How to calculate rehab cash into buy and hold investments?

David K.
  • Rental Property Investor
  • Plainview, NY
Posted

So I have become somewhat comfortable with straight-forward calculations for buy and hold investments. Things such as 1% rule; CoC values and ROI are now very clear; I also automatically add 5-7% vacancy and also roughly 10% maintenance costs to all calculations...

But, I am still struggling with understanding how the money out of pocket for rehabbing costs play into the whole picture of deciding whether the investment is good or dead.

Here's the example:

I purchased duplex with 25% down and conventional 30-year loan. Purchase price was 252K. Total payments per month are around 1500 - these include mortgage, taxes, insurance, hoa. The total rent is 2300 and we pay 8% PM fee so cashflow is roughly 550-600/mo. So to me the cf is great. I also know that the property is in great A location with best schools.
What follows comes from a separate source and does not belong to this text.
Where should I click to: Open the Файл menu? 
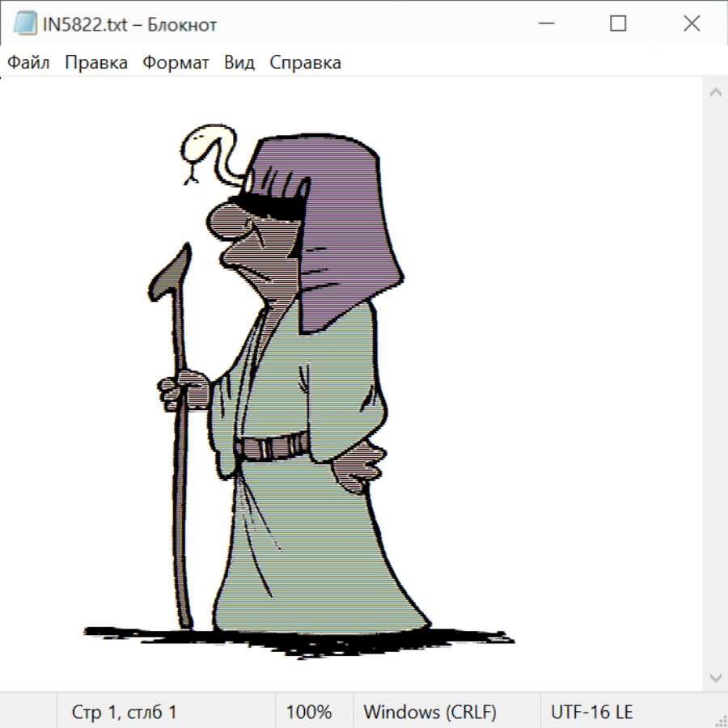point(28,62)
Tenants below moved out as soon as we purchased it, and we put in around 8k to renovate and then rented out. The prior tenants used to pay 950 and we were able to rent it for 1250 to new tenants.
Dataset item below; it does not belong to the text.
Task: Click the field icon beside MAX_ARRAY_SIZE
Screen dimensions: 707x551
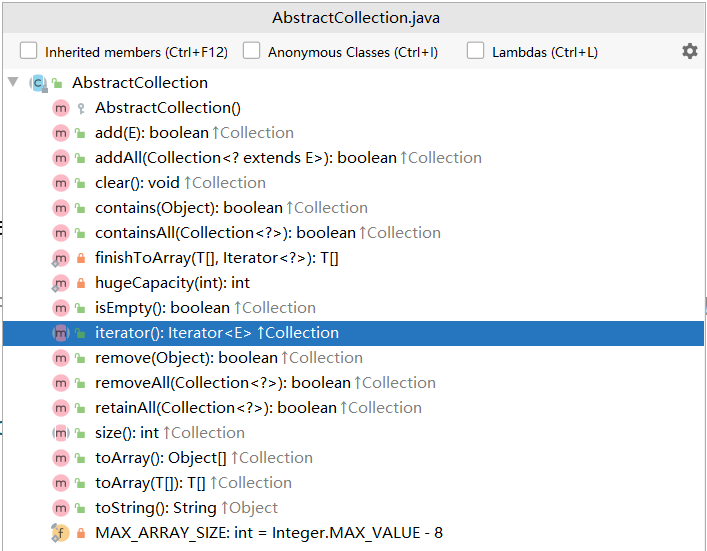Action: [x=60, y=533]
Tenants upstairs stayed and continued paying 950/mo but after 3 months also moved out. They asked if their relative could rent the place and we gave them an option to move in as is for 1050 or we renovate it and then the price would be 1250. They chose to move in as is.
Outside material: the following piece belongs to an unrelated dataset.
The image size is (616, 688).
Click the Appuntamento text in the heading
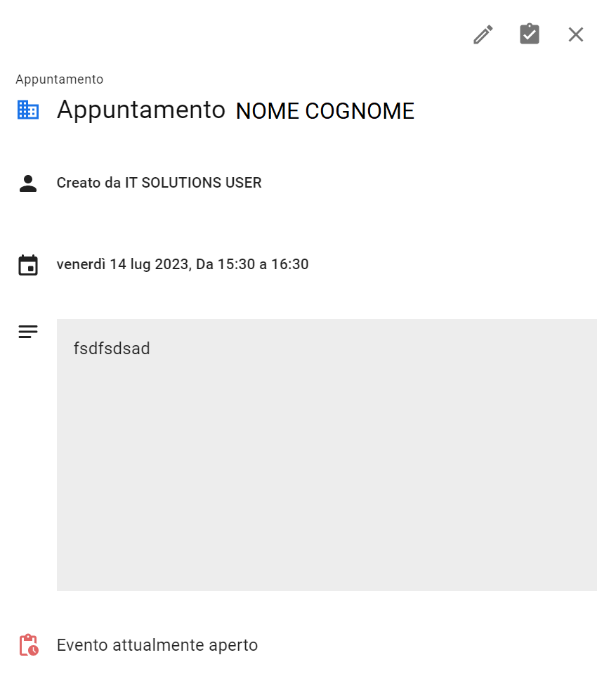point(140,110)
Now, for cap ex - we know that we will have to change the roof and one central AC unit for first floor so we are looking at additional 11K in spending.

So the question that i have for myself is does this sound like a good deal or bad deal? The CF is great and will become even better once we clean up the 2floor unit but we keep on spending cash...I do not think that we do the refi game bc we really did not make any add-on value...

Please let me know what you think!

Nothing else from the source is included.